En ce qui concerne le financement des candidats à l’élection présidentielle, il est important de rappeler que les candidats bénéficient d’une subvention exceptionnelle mais comme inscrit dans les articles 10 et suivants, elle n’intervient qu’après les résultats proclamés par le Conseil Constitutionnel.
La loi ne dit pas comment les candidats mobilisent les moyens matériels et financiers pour leur campagne dans un esprit de transparence. C’est à ce niveau qu’apparaissent mes premières inquiétudes car la loi ivoirienne se limite juste à préciser en son articles 13 qu’aucun parti ou groupement politique ivoirien ne peut recevoir ni directement ni indirectement des contributions financières ou des aides matérielles provenant de personnes morales de droit public ou de sociétés à participation publique.
Le second alinéa de cet article 13 interdit aux partis et aux candidats à l’élection présidentielle de recevoir, accepter, solliciter ou agréer des dons, des présents, des subsides, des offres et tous les autres moyens émanant d’entreprises, d’organisation ou de pays étrangers.
Telle que la loi le dit, plusieurs questions nous viennent à l’esprit : les personnes physiques qu’elles soient nationales ou étrangères peuvent-elle financer un candidat à l’élection présidentielle en Côte d’Ivoire ? Si oui, alors comment est encadré ce financement ?

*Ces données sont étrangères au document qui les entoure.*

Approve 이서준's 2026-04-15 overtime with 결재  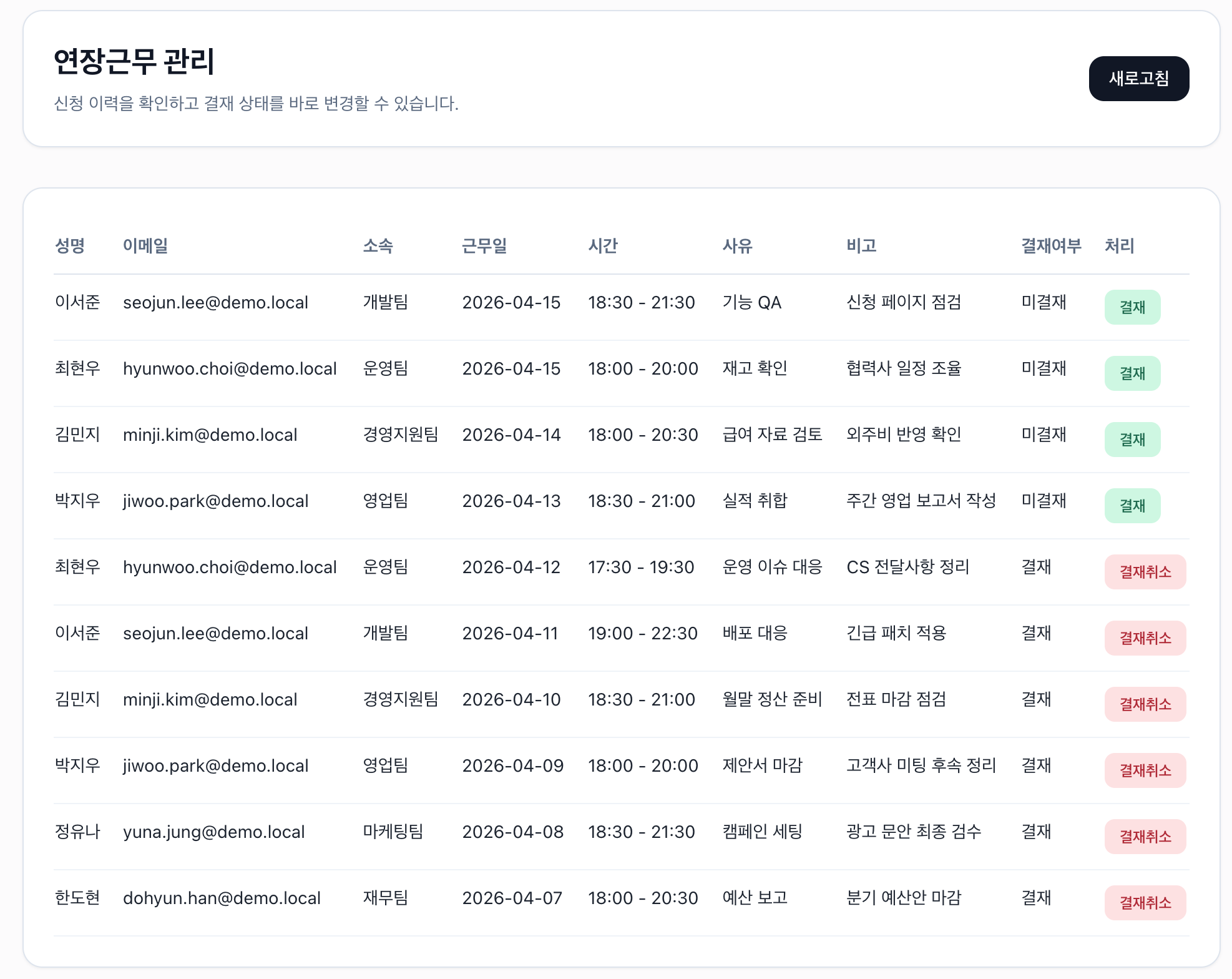coord(1132,307)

De mon point de vue, les sources de financement de l’élection présidentielle aux termes de cette loi ne sont pas clairement identifiées et les dépenses qui en découlent ne sont pas correctement encadrées. Je pourrais affirmer sans me tromper que chaque candidat trouve ses moyens comme il peut pour financer sa campagne sans aucune limitation et aucune justification n’est exigée sur l’origine des moyens financiers utilisés.

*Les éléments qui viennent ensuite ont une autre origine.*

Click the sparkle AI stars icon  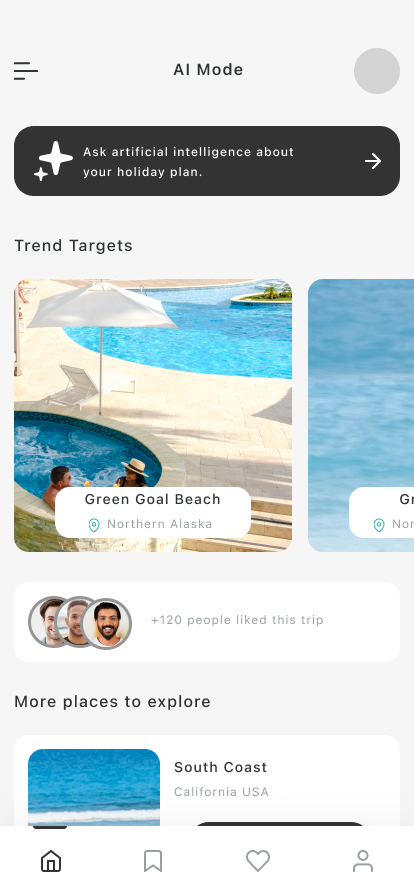coord(54,161)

Une telle situation nous laisse croire que notre pays n’est pas à l’abri des maux qui minent notre sous-région d’ailleurs marquée par le terrorisme et son argent sale, le trafic de drogue et ces réseaux de blanchiment d’argent, les trafics humains et autres trafics de tout genre qui pourraient intervenir directement ou indirectement dans le financement des candidats à l’élection présidentielle en Côte d’Ivoire. Le milieu politique ivoirien doit donner le bon exemple de la transparence et de l’honnêteté dans la gestion des affaires publiques.
Le peuple a besoin de savoir d’où sort l’argent qui finance les campagnes présidentielles et autres. Des jets privés, des hélicoptères, de gros moyens ont été déployés lors des élections présidentielles de 2010 et même pendant celle de 2015. Personne ne peut nous dire combien ont dépensé les candidats et comment ont-ils mobilisé les ressources.
Si par le passé, la question pouvait être considérée comme sans intérêts, aujourd’hui la bonne gouvernance exige de la transparence à tous les niveaux. La quête perpétuelle du bien-être du peuple pose des exigences nouvelles en conformité avec les valeurs de la République. Le peuple veut que les hommes politiques qui le dirigent soient transparents vis-à-vis de lui. Il attend de ses dirigeants, de l’honnêteté et de la sincérité dans la vie publique.
En France un pays duquel nous avons hérité de bon nombre de nos institutions, il existe la Commission Nationale des Comptes de Campagne et des financements politiques, créée par la loi n°90-55 du 15 janvier 1990 relative à la limitation et à la clarification du financement des activités politiques. C’est une autorité administrative indépendante qui dispose de réels pouvoirs de contrôler les comptes de campagne électorale et le financement des partis politiques.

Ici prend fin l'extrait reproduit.